Enterprise AI Measurement Guide
Velocity
Quality & Work Mix
How is engineering output distributed across Hard, Medium, and Easy PR difficulty tiers, and is AI coding changing that distribution?
What it shows
The Quality & Work Mix card shows how engineering output distributes across three PR difficulty tiers, Hard, Medium, and Easy, as a percentage of total output. It answers whether AI is changing the complexity profile of what the engineering team ships: more Easy PRs might indicate AI is handling simpler work, while a rising Hard % suggests AI is helping engineers tackle more ambitious work than they otherwise would.
Why it matters
Complexity distribution is the strategic lens that aggregate output metrics miss. A team that doubles its PR volume while the Easy % rises from 30% to 70% is producing more of less valuable work. A team whose Hard % rises while total volume grows is scaling in the direction that creates durable competitive advantage. CTOs need this view to answer the question boards are starting to ask: is AI making our engineering team more capable, or just faster at the same level of difficulty?
The Larridin angle
Larridin's difficulty classification is derived from code analysis, PR size, cyclomatic complexity signals, test coverage, and dependency scope, rather than from ticket labels or engineer self-assessment. That makes the Hard/Medium/Easy distribution a system-measured fact rather than a perception survey, and changes its usefulness from directional to actionable.
Related Velocity Metrics
Common questions
What does the Quality & Work Mix card measure?
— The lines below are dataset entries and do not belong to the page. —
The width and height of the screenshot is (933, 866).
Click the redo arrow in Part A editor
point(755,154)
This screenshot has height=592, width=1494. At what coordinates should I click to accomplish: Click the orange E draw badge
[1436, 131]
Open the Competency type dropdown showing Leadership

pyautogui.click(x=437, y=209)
The Quality & Work Mix card measures the distribution of engineering output across Hard, Medium, and Easy PR difficulty tiers as a percentage of total output.
How does AI impact the complexity of engineering work?
AI may be shifting the complexity profile by handling simpler tasks, indicated by an increase in Easy PRs, or enabling engineers to tackle more complex tasks, shown by a rise in Hard PRs.
Why is the complexity distribution important to the C-suite?
Complexity distribution provides a strategic view that helps determine if AI is enhancing the engineering team's capabilities or merely increasing output volume at the same difficulty level.
How does Larridin determine the difficulty of PRs?
Larridin uses code analysis, including PR size, cyclomatic complexity, test coverage, and dependency scope, to classify PR difficulty, making it a system-measured fact rather than a subjective assessment.